Her hand reluctantly reached out for the latch, but her gaze never left Henry’s. She didn’t want the evening to finish. It was far too early, she thought mentally poking her tongue out at her father. All the other girls didn’t have to be home until ten thirty. It wasn’t fair. But all thoughts of her father and anyone else for that matter vanished as Henry gently cupped her face in his hands, and his eyes seemed to darken as he looked at her with an expression she couldn’t read. Instinctively she tilted her chin raising her mouth toward his. She tasted salt as their lips connected and a jolt, almost electrical in its intensity, coursed through her. As she pressed herself against Henry, she sank deeper into her first kiss. Her body seemed to no longer belong to her, and she fell further into the realm of a foreign desire not knowing and not caring where it took her.
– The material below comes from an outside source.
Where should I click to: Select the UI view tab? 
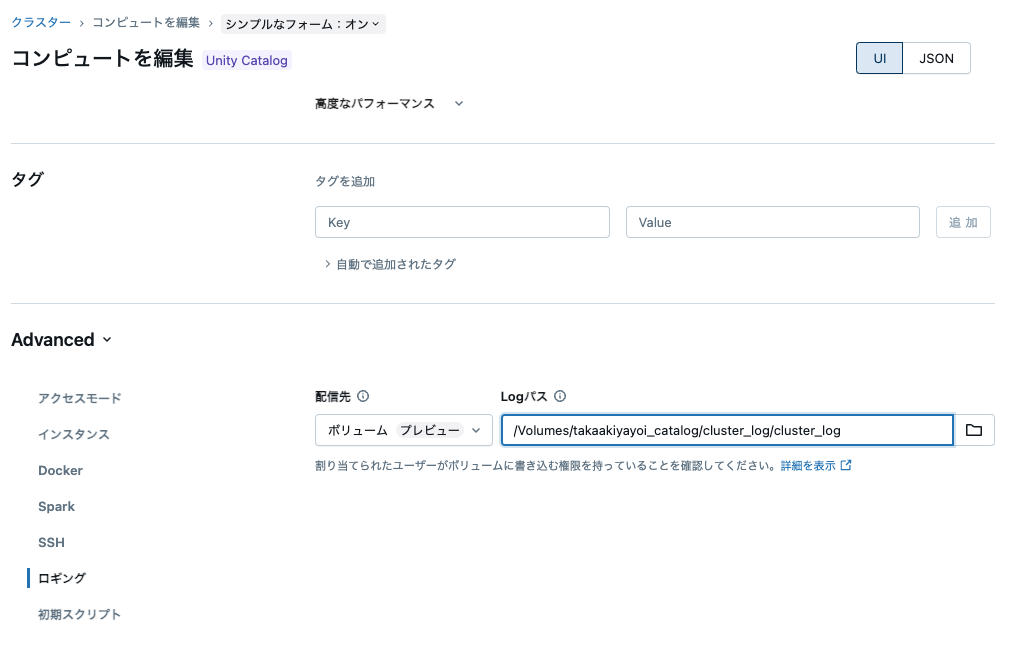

The jarring sound of a tin hitting tin caused them both to jump apart as it shattered the still night air. Constance was breathless, and she took a few seconds to regain her equilibrium unable to look at Henry for fear of falling off that abyss she’d been teetering on. Her father never put the rubbish out this late at night. It was his way, she knew, of making sure there was no funny business going on out the front of A Stitch in Time!
‘You’d best go in.’ Henry’s voice was ragged around the edges.